Network Analysis of Sleep, Mental Health, and Stress in Korean Dentists

作者信息Chisung Yuh, In-Seok Song, Heon-Jeong Lee, Young-Mee Lee, Chul-Hyun Cho
PMID42341599
发布时间2026-06-24
DOI10.1016/j.identj.2026.109705

摘要

Introduction and aims: Dentists are vulnerable to occupational stress, poor sleep, and related mental health problems. However, prior studies have treated sleep quality as a single aggregate score, obscuring which specific sleep dimensions are most closely connected with mental health and occupational stress. This study applied psychological network analysis to examine the interrelationships among individual sleep quality components, mental health indicators, and occupational stress in Korean dentists.

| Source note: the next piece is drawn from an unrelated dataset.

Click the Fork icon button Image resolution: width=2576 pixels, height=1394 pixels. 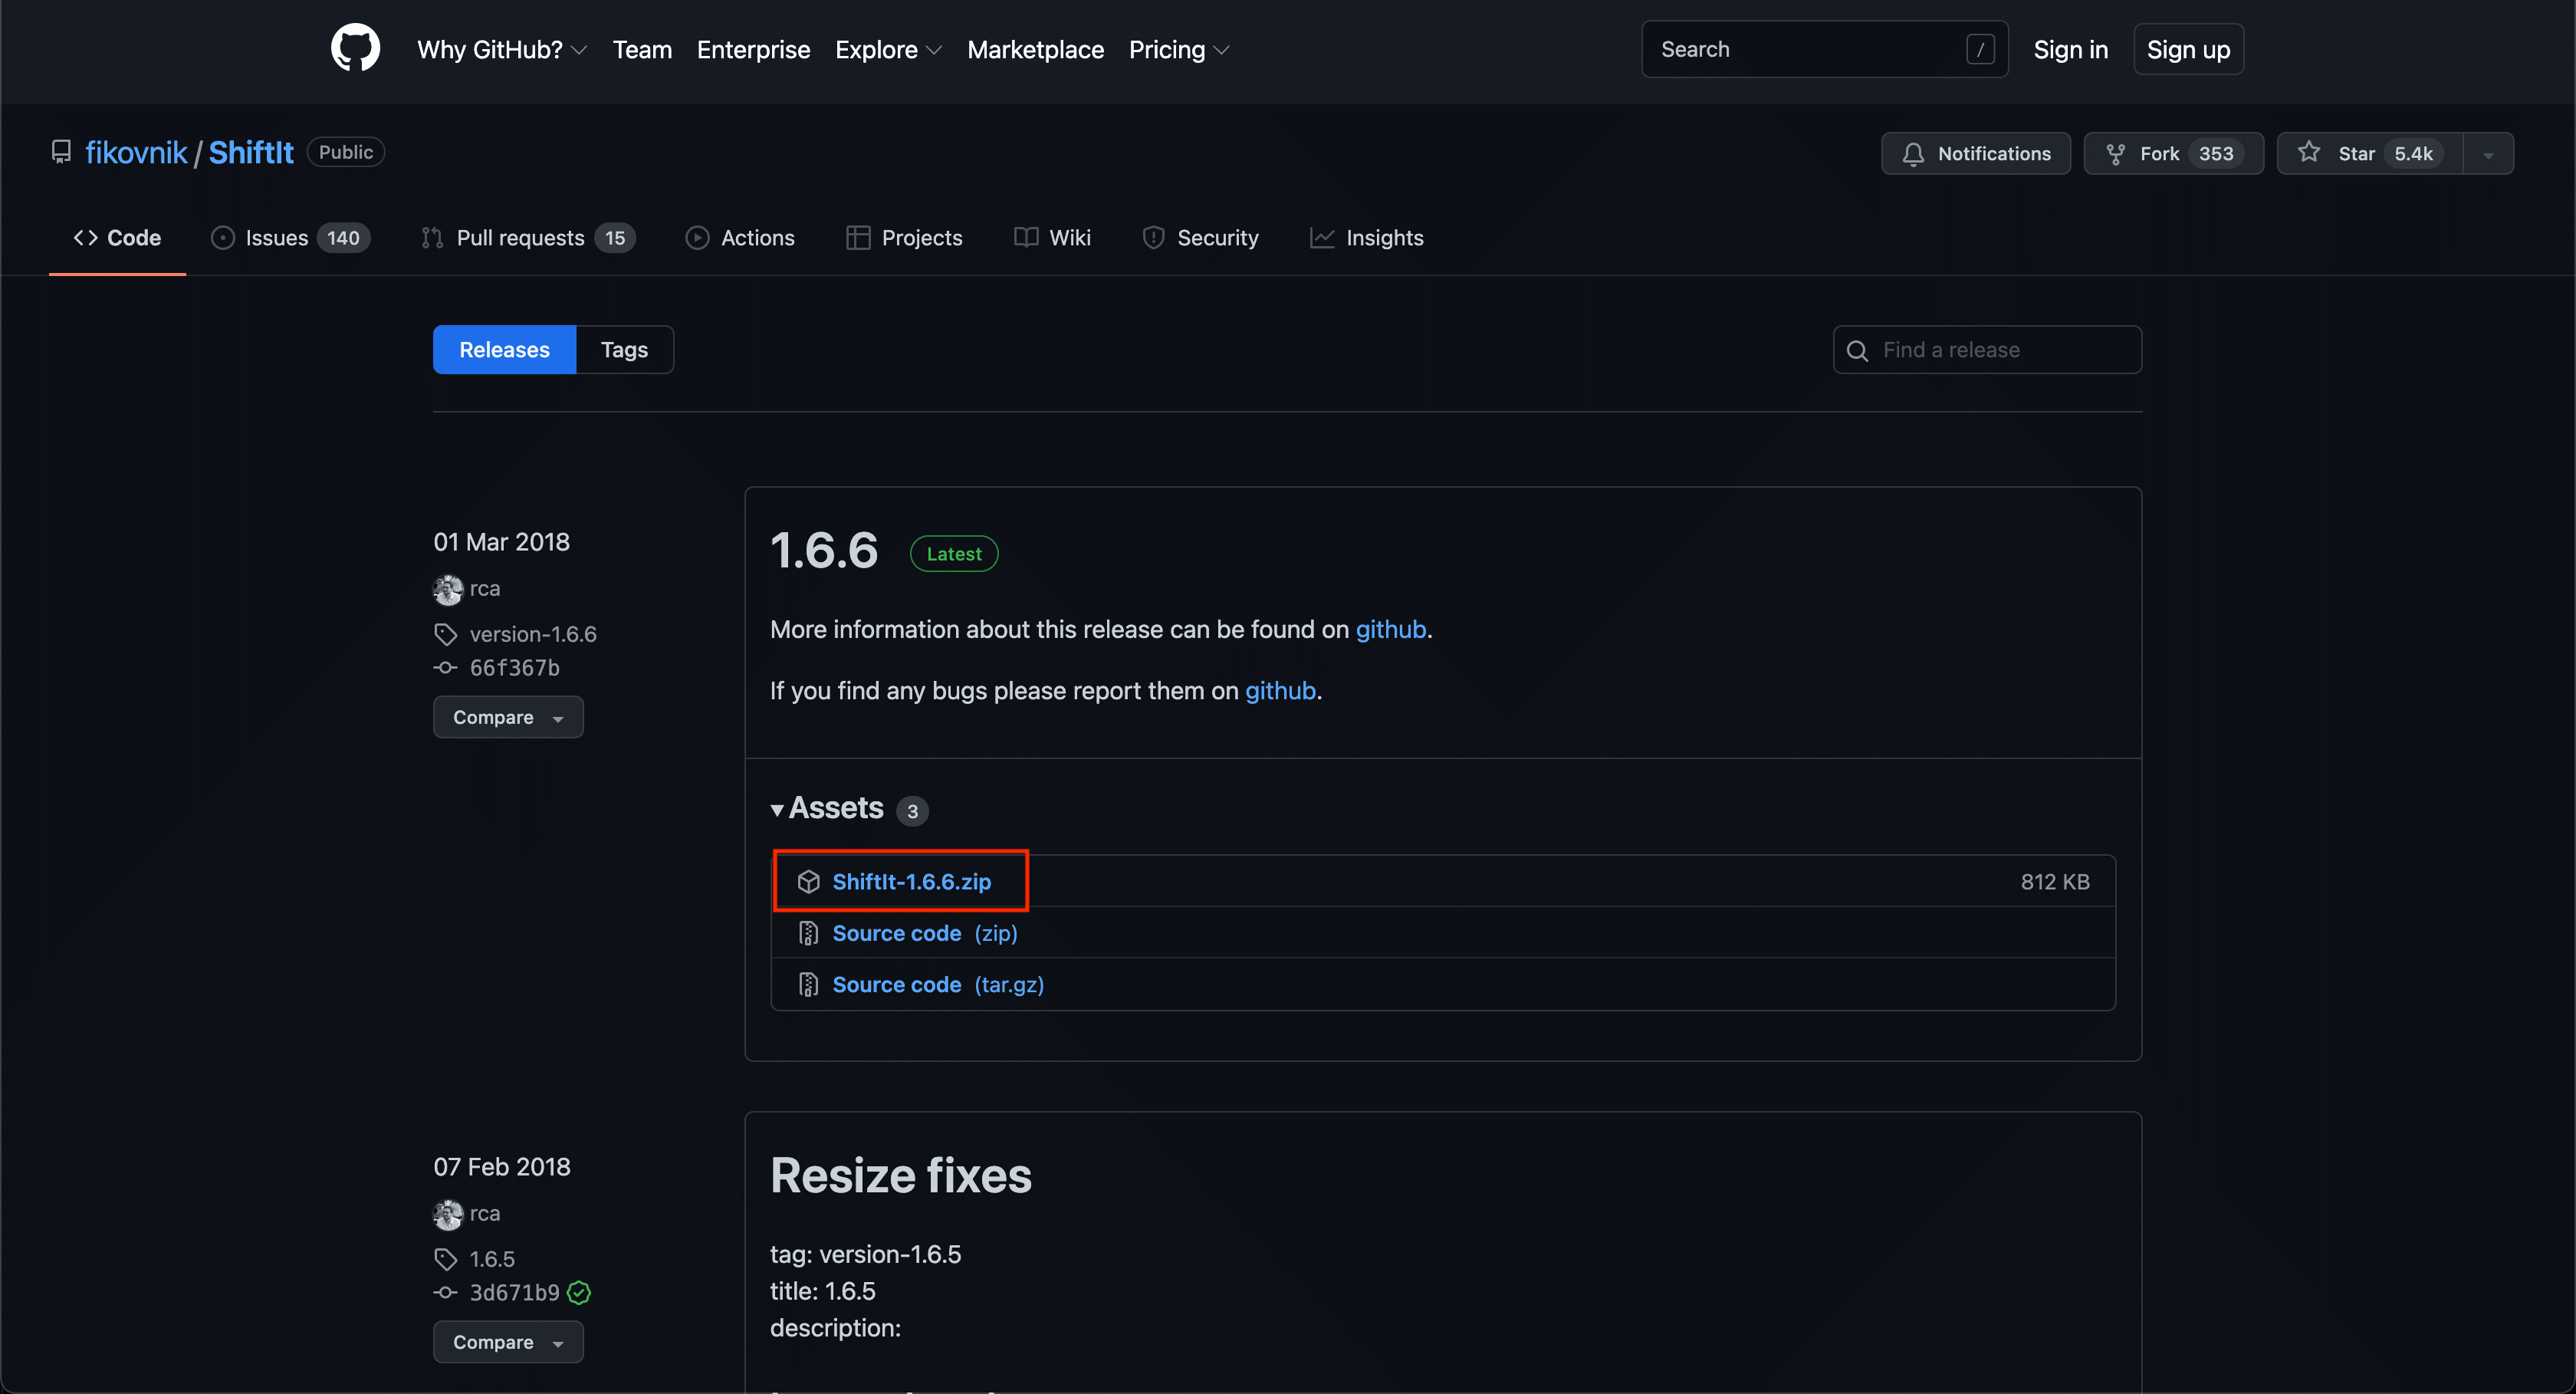(x=2115, y=153)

Methods: A cross-sectional online survey of 229 Korean dentists was conducted in 2016. Six Pittsburgh Sleep Quality Index (PSQI) components, the Center for Epidemiologic Studies Depression Scale (CES-D), State-Trait Anxiety Inventory (STAI), Brief Encounter Psychosocial Instrument-Korean (BEPSI-K), Physician Job Stress (PJS), and Dentist Job Stress (DJS) scales were analysed. A Gaussian Graphical Model was estimated using EBICglasso (gamma = 0.5) following nonparanormal transformation. Centrality indices, bridge centrality, and bootstrap stability were computed. Results: The network revealed 31 non-zero edges among 11 nodes. The strongest edges were depression-anxiety (partial r = 0.60), physician-dentist job stress (0.42), and subjective sleep quality-daytime dysfunction (0.35). Depression showed the highest strength centrality (z = 1.65). Bridge centrality analysis identified daytime dysfunction (bridge strength = 0.385) and sleep latency (0.224) as the primary sleep-domain nodes connecting to mental health and stress domains. The network demonstrated excellent stability (CS-coefficient = 0.70). Conclusion: Daytime dysfunction and sleep latency emerged as prominent bridge nodes linking sleep quality with mental health and occupational stress in dentists. These findings highlight specific sleep-related domains that may warrant attention in future screening and intervention studies. Clinical relevance: Rather than treating poor sleep as a single construct, dental workforce well-being programmes could target daytime dysfunction and sleep latency as specific domains for screening and support. Early identification of depressive symptoms, which occupied a central position in the network, may help prevent broader deterioration of occupational functioning.